# Four Seasons resale and exchange program in Elite



## frankieray (Aug 4, 2015)

Hi  New to tug first post. Thinking of buying Four Seasons in Carlsbad. Their exchange is something called Elite. Does anyone know anything about this. Good deal or good company?  Any advice would be appreciated.


----------



## mtforeman (Feb 15, 2016)

I don't know, but I'd like to know as well!


----------



## tschwa2 (Feb 15, 2016)

Resale does not qualify for internal exchange program.  Even eligible members are not guaranteed success.  If I remember correctly it is done lottery style.  You put in your requests and since only  a small percentage of owners in one of the non timeshare properties desire exchanges into the 2 timeshare properties, then the number  is determined by the demand.  Platinum owners probably have a better chance.  I doubt the number fulfilled vs demand is greater than 20%.

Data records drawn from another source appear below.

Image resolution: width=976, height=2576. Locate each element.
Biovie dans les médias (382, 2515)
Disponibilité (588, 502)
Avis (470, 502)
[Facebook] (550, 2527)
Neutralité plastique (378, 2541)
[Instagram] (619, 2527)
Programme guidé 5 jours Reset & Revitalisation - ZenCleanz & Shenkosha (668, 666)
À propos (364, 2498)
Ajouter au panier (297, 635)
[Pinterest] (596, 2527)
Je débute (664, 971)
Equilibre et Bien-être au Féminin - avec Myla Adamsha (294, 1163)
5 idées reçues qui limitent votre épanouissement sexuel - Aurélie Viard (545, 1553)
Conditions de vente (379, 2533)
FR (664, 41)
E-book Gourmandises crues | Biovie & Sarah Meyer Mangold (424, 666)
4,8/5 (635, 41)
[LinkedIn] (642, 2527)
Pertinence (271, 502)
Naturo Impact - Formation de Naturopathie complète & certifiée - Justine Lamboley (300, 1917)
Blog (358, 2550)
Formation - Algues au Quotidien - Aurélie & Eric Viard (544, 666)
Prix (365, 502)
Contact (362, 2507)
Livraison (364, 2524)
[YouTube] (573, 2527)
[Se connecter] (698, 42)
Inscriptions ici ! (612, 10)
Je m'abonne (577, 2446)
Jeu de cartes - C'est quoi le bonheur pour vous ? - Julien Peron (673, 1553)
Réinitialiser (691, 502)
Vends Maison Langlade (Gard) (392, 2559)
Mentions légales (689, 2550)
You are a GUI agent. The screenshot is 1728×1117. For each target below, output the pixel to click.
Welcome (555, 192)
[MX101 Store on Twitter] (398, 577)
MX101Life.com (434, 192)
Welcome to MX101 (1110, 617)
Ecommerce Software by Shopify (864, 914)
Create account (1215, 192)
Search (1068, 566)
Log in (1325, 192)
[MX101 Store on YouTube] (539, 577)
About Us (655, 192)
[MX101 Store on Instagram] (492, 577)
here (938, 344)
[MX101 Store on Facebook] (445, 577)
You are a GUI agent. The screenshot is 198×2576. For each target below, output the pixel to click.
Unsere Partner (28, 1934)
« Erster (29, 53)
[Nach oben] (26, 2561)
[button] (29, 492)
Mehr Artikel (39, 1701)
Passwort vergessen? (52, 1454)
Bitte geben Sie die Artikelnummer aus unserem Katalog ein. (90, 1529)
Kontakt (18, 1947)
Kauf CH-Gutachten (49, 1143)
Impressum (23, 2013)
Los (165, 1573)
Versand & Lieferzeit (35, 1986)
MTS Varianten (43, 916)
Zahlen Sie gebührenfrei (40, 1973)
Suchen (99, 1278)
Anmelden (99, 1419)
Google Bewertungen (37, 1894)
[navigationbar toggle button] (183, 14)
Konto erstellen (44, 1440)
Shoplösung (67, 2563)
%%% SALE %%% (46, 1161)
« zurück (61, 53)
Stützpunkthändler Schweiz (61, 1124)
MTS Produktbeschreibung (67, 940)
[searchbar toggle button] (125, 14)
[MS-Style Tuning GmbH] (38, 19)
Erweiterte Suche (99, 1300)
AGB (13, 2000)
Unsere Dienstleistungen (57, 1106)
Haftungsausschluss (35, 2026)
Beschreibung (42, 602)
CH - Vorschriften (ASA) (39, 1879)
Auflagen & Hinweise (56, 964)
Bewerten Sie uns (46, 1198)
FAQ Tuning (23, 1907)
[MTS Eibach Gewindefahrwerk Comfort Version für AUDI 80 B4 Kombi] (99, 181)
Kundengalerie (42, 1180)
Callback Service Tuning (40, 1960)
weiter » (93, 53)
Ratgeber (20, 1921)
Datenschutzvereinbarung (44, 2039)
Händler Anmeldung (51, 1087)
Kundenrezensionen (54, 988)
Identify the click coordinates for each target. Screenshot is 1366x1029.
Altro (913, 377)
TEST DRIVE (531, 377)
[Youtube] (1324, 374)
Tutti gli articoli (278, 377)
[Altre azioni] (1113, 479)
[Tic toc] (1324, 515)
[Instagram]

I believe if you buy a unit from the association you may be eligible for internal retrades but I don't think the association will sell you one of their resales unless you already own at least one unit which could be resale or retail.  

Straight out resale owners must use II or may be able to use RCI registry collection.  I no longer own their and my info is about 3 years old but there is enough competition for the non timeshare property exchanges that I can't believe they would invite in additional resale purchasers to make the competition even more difficult.


----------